Records supplied:
**********
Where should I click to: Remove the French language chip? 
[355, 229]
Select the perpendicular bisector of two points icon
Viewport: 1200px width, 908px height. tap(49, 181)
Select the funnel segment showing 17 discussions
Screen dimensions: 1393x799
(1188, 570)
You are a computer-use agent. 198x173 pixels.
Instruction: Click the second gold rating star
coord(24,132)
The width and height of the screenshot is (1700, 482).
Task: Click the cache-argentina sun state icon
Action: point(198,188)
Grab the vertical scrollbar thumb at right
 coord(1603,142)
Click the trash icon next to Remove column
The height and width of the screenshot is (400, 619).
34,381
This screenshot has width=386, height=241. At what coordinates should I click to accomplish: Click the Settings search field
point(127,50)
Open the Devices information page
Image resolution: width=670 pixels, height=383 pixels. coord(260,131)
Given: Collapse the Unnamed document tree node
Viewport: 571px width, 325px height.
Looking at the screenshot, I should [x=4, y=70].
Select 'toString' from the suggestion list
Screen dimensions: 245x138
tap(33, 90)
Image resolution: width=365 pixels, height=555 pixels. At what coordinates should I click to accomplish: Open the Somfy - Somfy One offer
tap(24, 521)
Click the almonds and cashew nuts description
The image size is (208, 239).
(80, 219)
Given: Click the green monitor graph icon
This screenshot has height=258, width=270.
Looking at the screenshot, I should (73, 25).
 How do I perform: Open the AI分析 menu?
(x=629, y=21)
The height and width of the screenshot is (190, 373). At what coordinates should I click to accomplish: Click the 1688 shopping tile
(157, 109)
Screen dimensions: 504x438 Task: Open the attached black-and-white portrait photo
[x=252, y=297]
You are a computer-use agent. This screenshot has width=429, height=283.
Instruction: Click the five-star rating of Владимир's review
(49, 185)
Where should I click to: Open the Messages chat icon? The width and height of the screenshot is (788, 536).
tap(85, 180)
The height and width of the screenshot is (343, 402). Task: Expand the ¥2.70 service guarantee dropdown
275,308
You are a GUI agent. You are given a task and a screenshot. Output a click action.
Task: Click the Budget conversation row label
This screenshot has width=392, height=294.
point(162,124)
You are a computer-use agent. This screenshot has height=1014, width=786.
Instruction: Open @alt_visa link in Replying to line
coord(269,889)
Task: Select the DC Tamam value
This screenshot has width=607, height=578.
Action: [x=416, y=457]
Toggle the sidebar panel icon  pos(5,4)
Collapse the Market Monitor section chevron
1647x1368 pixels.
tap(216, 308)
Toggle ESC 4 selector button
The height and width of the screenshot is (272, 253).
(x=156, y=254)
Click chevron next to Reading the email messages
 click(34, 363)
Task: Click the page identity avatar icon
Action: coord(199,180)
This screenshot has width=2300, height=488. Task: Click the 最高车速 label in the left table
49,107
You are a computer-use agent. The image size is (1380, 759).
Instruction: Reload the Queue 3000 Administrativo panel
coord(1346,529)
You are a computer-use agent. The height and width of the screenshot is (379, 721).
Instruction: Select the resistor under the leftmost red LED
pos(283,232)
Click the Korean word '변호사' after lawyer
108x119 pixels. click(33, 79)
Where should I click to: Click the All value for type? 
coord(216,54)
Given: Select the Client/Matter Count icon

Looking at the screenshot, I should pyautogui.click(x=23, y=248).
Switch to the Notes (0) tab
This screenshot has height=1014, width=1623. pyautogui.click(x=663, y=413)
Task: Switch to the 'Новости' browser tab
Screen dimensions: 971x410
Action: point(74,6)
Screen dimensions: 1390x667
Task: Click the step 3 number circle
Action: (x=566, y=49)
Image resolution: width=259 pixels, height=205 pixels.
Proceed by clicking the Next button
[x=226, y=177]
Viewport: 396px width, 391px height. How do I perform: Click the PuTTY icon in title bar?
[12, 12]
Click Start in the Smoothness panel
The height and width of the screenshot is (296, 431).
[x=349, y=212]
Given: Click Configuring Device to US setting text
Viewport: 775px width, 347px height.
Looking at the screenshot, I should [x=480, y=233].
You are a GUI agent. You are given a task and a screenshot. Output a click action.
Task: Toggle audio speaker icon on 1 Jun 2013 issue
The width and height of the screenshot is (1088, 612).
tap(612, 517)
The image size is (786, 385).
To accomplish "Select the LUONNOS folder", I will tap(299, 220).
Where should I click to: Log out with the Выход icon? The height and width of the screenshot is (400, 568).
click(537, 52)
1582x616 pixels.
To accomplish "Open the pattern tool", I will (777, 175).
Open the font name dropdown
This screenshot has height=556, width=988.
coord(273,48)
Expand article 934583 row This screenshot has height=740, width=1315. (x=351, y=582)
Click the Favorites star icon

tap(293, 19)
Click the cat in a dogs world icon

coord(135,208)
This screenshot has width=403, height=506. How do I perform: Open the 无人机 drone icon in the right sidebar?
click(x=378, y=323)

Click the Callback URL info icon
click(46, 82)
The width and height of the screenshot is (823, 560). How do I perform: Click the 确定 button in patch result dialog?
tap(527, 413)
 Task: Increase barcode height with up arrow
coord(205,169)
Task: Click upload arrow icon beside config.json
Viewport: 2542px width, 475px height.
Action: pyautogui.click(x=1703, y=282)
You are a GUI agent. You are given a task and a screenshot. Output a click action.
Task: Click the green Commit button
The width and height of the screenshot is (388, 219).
**********
Stated exercise:
Lay out every line of the records above as a Markdown table with the columns Row and Line. Number the rows in order and leave out blank lines.

Solution for this exercise:
| Row | Line |
|---|---|
| 1 | Where should I click to: Remove the French language chip?  |
| 2 | [355, 229] |
| 3 | Select the perpendicular bisector of two points icon |
| 4 | Viewport: 1200px width, 908px height. tap(49, 181) |
| 5 | Select the funnel segment showing 17 discussions |
| 6 | Screen dimensions: 1393x799 |
| 7 | (1188, 570) |
| 8 | You are a computer-use agent. 198x173 pixels. |
| 9 | Instruction: Click the second gold rating star |
| 10 | coord(24,132) |
| 11 | The width and height of the screenshot is (1700, 482). |
| 12 | Task: Click the cache-argentina sun state icon |
| 13 | Action: point(198,188) |
| 14 | Grab the vertical scrollbar thumb at right |
| 15 |  coord(1603,142) |
| 16 | Click the trash icon next to Remove column |
| 17 | The height and width of the screenshot is (400, 619). |
| 18 | 34,381 |
| 19 | This screenshot has width=386, height=241. At what coordinates should I click to accomplish: Click the Settings search field |
| 20 | point(127,50) |
| 21 | Open the Devices information page |
| 22 | Image resolution: width=670 pixels, height=383 pixels. coord(260,131) |
| 23 | Given: Collapse the Unnamed document tree node |
| 24 | Viewport: 571px width, 325px height. |
| 25 | Looking at the screenshot, I should [x=4, y=70]. |
| 26 | Select 'toString' from the suggestion list |
| 27 | Screen dimensions: 245x138 |
| 28 | tap(33, 90) |
| 29 | Image resolution: width=365 pixels, height=555 pixels. At what coordinates should I click to accomplish: Open the Somfy - Somfy One offer |
| 30 | tap(24, 521) |
| 31 | Click the almonds and cashew nuts description |
| 32 | The image size is (208, 239). |
| 33 | (80, 219) |
| 34 | Given: Click the green monitor graph icon |
| 35 | This screenshot has height=258, width=270. |
| 36 | Looking at the screenshot, I should (73, 25). |
| 37 |  How do I perform: Open the AI分析 menu? |
| 38 | (x=629, y=21) |
| 39 | The height and width of the screenshot is (190, 373). At what coordinates should I click to accomplish: Click the 1688 shopping tile |
| 40 | (157, 109) |
| 41 | Screen dimensions: 504x438 Task: Open the attached black-and-white portrait photo |
| 42 | [x=252, y=297] |
| 43 | You are a computer-use agent. This screenshot has width=429, height=283. |
| 44 | Instruction: Click the five-star rating of Владимир's review |
| 45 | (49, 185) |
| 46 | Where should I click to: Open the Messages chat icon? The width and height of the screenshot is (788, 536). |
| 47 | tap(85, 180) |
| 48 | The height and width of the screenshot is (343, 402). Task: Expand the ¥2.70 service guarantee dropdown |
| 49 | 275,308 |
| 50 | You are a GUI agent. You are given a task and a screenshot. Output a click action. |
| 51 | Task: Click the Budget conversation row label |
| 52 | This screenshot has width=392, height=294. |
| 53 | point(162,124) |
| 54 | You are a computer-use agent. This screenshot has height=1014, width=786. |
| 55 | Instruction: Open @alt_visa link in Replying to line |
| 56 | coord(269,889) |
| 57 | Task: Select the DC Tamam value |
| 58 | This screenshot has width=607, height=578. |
| 59 | Action: [x=416, y=457] |
| 60 | Toggle the sidebar panel icon  pos(5,4) |
| 61 | Collapse the Market Monitor section chevron |
| 62 | 1647x1368 pixels. |
| 63 | tap(216, 308) |
| 64 | Toggle ESC 4 selector button |
| 65 | The height and width of the screenshot is (272, 253). |
| 66 | (x=156, y=254) |
| 67 | Click chevron next to Reading the email messages |
| 68 |  click(34, 363) |
| 69 | Task: Click the page identity avatar icon |
| 70 | Action: coord(199,180) |
| 71 | This screenshot has width=2300, height=488. Task: Click the 最高车速 label in the left table |
| 72 | 49,107 |
| 73 | You are a computer-use agent. The image size is (1380, 759). |
| 74 | Instruction: Reload the Queue 3000 Administrativo panel |
| 75 | coord(1346,529) |
| 76 | You are a computer-use agent. The height and width of the screenshot is (379, 721). |
| 77 | Instruction: Select the resistor under the leftmost red LED |
| 78 | pos(283,232) |
| 79 | Click the Korean word '변호사' after lawyer |
| 80 | 108x119 pixels. click(33, 79) |
| 81 | Where should I click to: Click the All value for type?  |
| 82 | coord(216,54) |
| 83 | Given: Select the Client/Matter Count icon |
| 84 | Looking at the screenshot, I should pyautogui.click(x=23, y=248). |
| 85 | Switch to the Notes (0) tab |
| 86 | This screenshot has height=1014, width=1623. pyautogui.click(x=663, y=413) |
| 87 | Task: Switch to the 'Новости' browser tab |
| 88 | Screen dimensions: 971x410 |
| 89 | Action: point(74,6) |
| 90 | Screen dimensions: 1390x667 |
| 91 | Task: Click the step 3 number circle |
| 92 | Action: (x=566, y=49) |
| 93 | Image resolution: width=259 pixels, height=205 pixels. |
| 94 | Proceed by clicking the Next button |
| 95 | [x=226, y=177] |
| 96 | Viewport: 396px width, 391px height. How do I perform: Click the PuTTY icon in title bar? |
| 97 | [12, 12] |
| 98 | Click Start in the Smoothness panel |
| 99 | The height and width of the screenshot is (296, 431). |
| 100 | [x=349, y=212] |
| 101 | Given: Click Configuring Device to US setting text |
| 102 | Viewport: 775px width, 347px height. |
| 103 | Looking at the screenshot, I should [x=480, y=233]. |
| 104 | You are a GUI agent. You are given a task and a screenshot. Output a click action. |
| 105 | Task: Toggle audio speaker icon on 1 Jun 2013 issue |
| 106 | The width and height of the screenshot is (1088, 612). |
| 107 | tap(612, 517) |
| 108 | The image size is (786, 385). |
| 109 | To accomplish "Select the LUONNOS folder", I will tap(299, 220). |
| 110 | Where should I click to: Log out with the Выход icon? The height and width of the screenshot is (400, 568). |
| 111 | click(537, 52) |
| 112 | 1582x616 pixels. |
| 113 | To accomplish "Open the pattern tool", I will (777, 175). |
| 114 | Open the font name dropdown |
| 115 | This screenshot has height=556, width=988. |
| 116 | coord(273,48) |
| 117 | Expand article 934583 row This screenshot has height=740, width=1315. (x=351, y=582) |
| 118 | Click the Favorites star icon |
| 119 | tap(293, 19) |
| 120 | Click the cat in a dogs world icon |
| 121 | coord(135,208) |
| 122 | This screenshot has width=403, height=506. How do I perform: Open the 无人机 drone icon in the right sidebar? |
| 123 | click(x=378, y=323) |
| 124 | Click the Callback URL info icon |
| 125 | click(46, 82) |
| 126 | The width and height of the screenshot is (823, 560). How do I perform: Click the 确定 button in patch result dialog? |
| 127 | tap(527, 413) |
| 128 |  Task: Increase barcode height with up arrow |
| 129 | coord(205,169) |
| 130 | Task: Click upload arrow icon beside config.json |
| 131 | Viewport: 2542px width, 475px height. |
| 132 | Action: pyautogui.click(x=1703, y=282) |
| 133 | You are a GUI agent. You are given a task and a screenshot. Output a click action. |
| 134 | Task: Click the green Commit button |
| 135 | The width and height of the screenshot is (388, 219). |